Great job! Welcome to HubPages and Congratulations on your nomination to HubNuggets!

Maria Giunta (author) from Sydney, Australia on February 19, 2010:

Ripplemaker, thanks so much for your comments and yes I did know about the hubnugget nomination, I'm am more than pleased just to be nominated! Aspergers can be a silent problem as some people are not diagnosed until late in life (see George and Marion's story "Aspergers and its affects").

Michelle Simtoco from Cebu, Philippines on February 19, 2010:

MPG, having a child with Aspergers is indeed a challenge. Likewise, the teachers in school should learn how to handle them.
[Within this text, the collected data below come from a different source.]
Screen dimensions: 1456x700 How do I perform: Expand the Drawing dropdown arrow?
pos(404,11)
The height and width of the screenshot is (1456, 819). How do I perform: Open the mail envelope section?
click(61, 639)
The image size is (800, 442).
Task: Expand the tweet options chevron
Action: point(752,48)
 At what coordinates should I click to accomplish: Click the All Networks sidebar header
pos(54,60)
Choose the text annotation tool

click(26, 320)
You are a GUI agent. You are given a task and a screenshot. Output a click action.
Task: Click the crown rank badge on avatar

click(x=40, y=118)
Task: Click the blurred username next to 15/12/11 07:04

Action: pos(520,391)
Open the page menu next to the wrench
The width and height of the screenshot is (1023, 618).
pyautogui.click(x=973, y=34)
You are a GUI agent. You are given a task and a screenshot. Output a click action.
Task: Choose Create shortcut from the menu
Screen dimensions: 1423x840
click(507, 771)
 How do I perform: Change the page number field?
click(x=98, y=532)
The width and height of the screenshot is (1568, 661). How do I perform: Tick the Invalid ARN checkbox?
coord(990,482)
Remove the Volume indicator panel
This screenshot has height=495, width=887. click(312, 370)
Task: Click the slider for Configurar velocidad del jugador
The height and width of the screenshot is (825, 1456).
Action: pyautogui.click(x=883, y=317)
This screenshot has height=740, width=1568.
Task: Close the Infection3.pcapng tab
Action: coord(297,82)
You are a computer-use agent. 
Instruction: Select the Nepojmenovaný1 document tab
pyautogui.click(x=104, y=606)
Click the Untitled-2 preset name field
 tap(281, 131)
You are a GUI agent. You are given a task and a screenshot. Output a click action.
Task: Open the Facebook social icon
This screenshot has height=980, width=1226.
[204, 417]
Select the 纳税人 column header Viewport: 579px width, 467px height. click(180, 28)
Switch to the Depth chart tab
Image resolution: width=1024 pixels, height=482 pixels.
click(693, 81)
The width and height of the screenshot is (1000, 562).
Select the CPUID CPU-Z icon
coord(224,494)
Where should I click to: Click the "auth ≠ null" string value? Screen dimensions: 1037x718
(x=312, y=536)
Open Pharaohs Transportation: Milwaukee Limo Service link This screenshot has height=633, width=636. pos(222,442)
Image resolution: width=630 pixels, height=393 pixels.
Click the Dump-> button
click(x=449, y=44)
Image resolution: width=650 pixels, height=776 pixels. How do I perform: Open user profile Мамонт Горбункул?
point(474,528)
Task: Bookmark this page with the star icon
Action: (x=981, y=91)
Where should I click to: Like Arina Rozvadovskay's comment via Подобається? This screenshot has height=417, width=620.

Awareness, knowledge and a lot of compassion and understanding goes a long way.

Thank you for sharing this as it will help a lot understand kids. Did you know that this hub has been nominated for the Hubnuggets? If you didn't know yet, now you know! :D Just visit this link and you will see for yourself: https://hubpages.com/hubnuggets10/hub/Raiders-of-T...

Be sure to vote and promote okay?

Maria Giunta (author) from Sydney, Australia on February 12, 2010:

Isn't it amazing how much we have in common! Thanks for your lovely comments.

KT Banks from Texas on February 12, 2010:

It can be really hard for the whole family. My nephew has Asperger's, and it took a long time to find out what his difficulties were. A lot of time people hate to be labeled, but at other times it helps to be able to explain something or put a name to it.

I'm thrilled to say, that at 15 my nephew is doing very well.

Thanks - again for sharing your stories. I wonder how much more we'll discover we have in common. LOL

KT

Maria Giunta (author) from Sydney, Australia on February 12, 2010:

Thanks, Luke is an inspiration to everyone around him. Appreciate your comment.

Jen's Solitude from Delaware on February 12, 2010:

Thank you for this personal look into Asperger's. I am glad Luke is doing well and has understanding and loving friends like you and your family.